Now that your firstborn is getting older and you feel like you have gotten the hang of motherhood (finally!), you might be ready to expand your family once again. But, after months of negative pregnancy tests, you begin to wonder: How can it be this hard? We’ve done this before. It’s not like I’m infertile.
Having one baby doesn’t guarantee any mother that she’ll be able to easily conceive again when she’s ready. In fact, if you find that getting pregnant is proving to be more difficult the second time around, you aren’t alone. According to the Centers for Disease Control and Prevention, 830,000 American women ages 15 to 44 experienced secondary infertility from 2006 to 2010.
Although a number of factors can contribute to trouble conceiving after having one child, experts believe that there are viable ways to boost your chances of having a successful subsequent pregnancy. By taking a closer look at the common causes and zeroing in on how to overcome them, concerned couples can put their fears to rest and focus on growing their broods.
Not just a number
According to the experts, the biggest culprit has to do with the age of a mom-to-be. “As we age, egg numbers decline, and the eggs that are available have a harder time managing the chromosomes in early cell division,” explains Philip Chenette, MD, fertility specialist at the Pacific Fertility Center in San Francisco. “A woman trying to conceive her second child at age 40 will find her fertility half as good as compared to age 38.”
Jill Hechtman, MD, an OB/GYN in Tampa, Florida, agrees: “As we age, there is a natural decline in the number and quality of our eggs. We are born with all the eggs our bodies will ever make.” Hechtman compares a healthy 30-year- old with a 20 percent chance of becoming pregnant each cycle to a 40-year-old whose odds drop to 5 percent.
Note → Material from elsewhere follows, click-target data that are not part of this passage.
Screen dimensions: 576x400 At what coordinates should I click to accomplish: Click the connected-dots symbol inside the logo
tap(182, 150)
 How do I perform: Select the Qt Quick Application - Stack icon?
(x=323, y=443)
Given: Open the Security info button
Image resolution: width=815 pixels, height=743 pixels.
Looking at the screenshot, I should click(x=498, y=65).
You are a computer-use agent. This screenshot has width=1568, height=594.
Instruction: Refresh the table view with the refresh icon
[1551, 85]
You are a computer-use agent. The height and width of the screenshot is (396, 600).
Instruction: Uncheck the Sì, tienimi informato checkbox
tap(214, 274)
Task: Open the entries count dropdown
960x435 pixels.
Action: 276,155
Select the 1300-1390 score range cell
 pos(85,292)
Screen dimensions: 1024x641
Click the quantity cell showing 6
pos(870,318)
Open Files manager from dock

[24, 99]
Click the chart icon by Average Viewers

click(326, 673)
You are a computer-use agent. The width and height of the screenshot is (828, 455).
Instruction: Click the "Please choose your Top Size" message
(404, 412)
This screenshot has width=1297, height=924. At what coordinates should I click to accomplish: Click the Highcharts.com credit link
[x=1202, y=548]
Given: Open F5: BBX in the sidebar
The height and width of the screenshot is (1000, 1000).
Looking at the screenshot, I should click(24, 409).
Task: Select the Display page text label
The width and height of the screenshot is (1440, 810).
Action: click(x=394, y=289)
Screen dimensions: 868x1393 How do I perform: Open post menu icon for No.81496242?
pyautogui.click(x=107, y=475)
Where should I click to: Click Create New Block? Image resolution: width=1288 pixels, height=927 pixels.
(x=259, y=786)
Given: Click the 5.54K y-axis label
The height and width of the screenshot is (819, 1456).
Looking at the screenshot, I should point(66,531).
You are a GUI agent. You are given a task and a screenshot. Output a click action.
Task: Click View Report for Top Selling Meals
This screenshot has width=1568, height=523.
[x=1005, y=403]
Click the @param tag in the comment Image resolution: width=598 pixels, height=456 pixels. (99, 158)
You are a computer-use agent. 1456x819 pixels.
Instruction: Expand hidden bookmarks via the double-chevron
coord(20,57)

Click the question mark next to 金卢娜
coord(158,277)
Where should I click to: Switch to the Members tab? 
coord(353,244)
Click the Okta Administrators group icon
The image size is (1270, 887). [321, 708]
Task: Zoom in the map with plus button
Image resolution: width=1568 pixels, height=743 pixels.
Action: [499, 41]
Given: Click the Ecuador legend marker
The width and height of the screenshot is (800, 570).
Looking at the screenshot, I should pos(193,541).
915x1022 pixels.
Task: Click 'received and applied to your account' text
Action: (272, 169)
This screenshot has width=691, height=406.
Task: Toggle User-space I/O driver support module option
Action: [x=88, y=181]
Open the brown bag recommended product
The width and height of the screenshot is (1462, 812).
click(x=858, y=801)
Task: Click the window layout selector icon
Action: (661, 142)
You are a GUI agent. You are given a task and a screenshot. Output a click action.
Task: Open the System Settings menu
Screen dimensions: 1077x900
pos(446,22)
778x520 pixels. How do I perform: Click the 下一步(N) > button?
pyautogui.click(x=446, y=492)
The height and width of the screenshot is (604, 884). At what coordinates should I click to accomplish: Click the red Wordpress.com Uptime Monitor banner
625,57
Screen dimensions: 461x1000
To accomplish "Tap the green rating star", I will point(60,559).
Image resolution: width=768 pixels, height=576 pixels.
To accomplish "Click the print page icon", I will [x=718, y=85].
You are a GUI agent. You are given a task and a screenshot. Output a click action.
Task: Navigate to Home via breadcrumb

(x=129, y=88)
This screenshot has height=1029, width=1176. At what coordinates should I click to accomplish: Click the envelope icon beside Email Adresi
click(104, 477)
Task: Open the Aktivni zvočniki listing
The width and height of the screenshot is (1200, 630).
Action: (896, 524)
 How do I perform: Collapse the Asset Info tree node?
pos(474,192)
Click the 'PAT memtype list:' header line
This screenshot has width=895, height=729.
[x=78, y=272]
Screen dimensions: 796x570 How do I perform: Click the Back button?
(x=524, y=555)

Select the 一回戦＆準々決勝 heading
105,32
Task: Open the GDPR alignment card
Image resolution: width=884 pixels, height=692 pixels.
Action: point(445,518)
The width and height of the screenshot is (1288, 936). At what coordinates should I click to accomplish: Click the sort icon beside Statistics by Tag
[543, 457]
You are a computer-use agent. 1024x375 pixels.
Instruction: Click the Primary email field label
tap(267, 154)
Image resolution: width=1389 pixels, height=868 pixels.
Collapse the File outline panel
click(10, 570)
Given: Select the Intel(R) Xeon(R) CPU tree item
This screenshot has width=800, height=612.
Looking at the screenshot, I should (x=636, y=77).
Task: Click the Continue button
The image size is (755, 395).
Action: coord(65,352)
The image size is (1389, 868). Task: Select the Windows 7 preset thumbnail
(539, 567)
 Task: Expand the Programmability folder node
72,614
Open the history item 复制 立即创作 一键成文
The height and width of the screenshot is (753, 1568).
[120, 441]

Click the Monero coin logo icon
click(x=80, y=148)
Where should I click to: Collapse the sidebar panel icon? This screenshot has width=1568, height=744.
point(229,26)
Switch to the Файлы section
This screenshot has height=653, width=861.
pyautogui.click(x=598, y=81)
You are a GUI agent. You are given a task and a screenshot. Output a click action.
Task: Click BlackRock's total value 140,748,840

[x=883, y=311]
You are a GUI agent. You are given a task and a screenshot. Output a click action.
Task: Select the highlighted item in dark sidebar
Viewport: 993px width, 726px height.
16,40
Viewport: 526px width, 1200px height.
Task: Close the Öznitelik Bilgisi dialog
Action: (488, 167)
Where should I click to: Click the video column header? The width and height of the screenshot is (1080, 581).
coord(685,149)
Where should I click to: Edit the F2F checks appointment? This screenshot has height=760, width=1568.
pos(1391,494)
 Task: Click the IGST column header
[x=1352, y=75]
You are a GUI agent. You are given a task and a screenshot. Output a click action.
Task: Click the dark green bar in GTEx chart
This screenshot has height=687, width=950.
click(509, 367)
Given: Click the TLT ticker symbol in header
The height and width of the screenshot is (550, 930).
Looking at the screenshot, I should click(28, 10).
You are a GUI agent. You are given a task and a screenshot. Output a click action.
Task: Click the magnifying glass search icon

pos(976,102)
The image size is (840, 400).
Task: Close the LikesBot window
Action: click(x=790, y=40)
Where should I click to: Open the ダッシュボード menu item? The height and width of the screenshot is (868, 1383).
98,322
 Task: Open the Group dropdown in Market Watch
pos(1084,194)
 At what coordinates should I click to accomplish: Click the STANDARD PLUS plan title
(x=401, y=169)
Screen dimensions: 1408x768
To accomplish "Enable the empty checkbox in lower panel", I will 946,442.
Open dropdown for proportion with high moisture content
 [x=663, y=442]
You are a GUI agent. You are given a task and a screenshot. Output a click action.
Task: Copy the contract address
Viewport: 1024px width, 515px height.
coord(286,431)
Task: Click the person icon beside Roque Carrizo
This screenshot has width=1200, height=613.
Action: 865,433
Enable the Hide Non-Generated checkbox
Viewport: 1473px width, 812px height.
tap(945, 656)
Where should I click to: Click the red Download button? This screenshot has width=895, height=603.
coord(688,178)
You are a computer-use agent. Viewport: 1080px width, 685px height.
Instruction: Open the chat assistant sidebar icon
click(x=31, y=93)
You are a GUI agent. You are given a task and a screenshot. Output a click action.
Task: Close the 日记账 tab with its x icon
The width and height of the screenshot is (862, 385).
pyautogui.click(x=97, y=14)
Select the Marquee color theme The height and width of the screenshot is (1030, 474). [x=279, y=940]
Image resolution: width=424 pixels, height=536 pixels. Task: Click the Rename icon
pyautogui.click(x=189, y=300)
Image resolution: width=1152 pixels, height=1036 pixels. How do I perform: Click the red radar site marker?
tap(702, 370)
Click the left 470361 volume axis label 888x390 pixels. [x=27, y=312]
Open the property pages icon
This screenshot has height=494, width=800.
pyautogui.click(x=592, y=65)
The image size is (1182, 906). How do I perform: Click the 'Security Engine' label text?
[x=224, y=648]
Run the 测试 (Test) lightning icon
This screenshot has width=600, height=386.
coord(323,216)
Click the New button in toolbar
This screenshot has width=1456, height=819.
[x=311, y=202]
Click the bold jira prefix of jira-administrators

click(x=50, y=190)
With age also comes an increased risk of other complications associated with an older uterus: fibroids or polyps, irregular or lack of ovulation, scar tissue or chronic endometritis (an inflammation of the uterus). “There is also increasing concern about high blood pressure and diabetes, which become more common as the kidneys and heart age,” adds Chenette.
If your first pregnancy was considered high-risk, you may wonder if that sets you up for successive complications. The answer: not necessarily. According to medical experts, high-risk pregnancies do not directly affect future fertility. Just because you were labeled high-risk the first time doesn’t guarantee that that’s how things will play out in round two. Instead it can serve as a tip-off to prevent related complications.
“What [a high-risk pregnancy] may do is suggest the next pregnancy would be high-risk as well,” explains Mary Jane Minkin, MD, clinical professor of obstetrics, gynecology and reproductive sciences at Yale University School of Medicine. “For example, the No. 1 risk factor for preterm labor and delivery is indeed previous preterm labor.” Minkin also notes that prior gestational diabetes produces a greater risk of developing repeat gestational diabetes. However, as Minkin points out, this concern can be addressed in advance. “If a woman is overweight and loses the weight, she will reduce her risk.”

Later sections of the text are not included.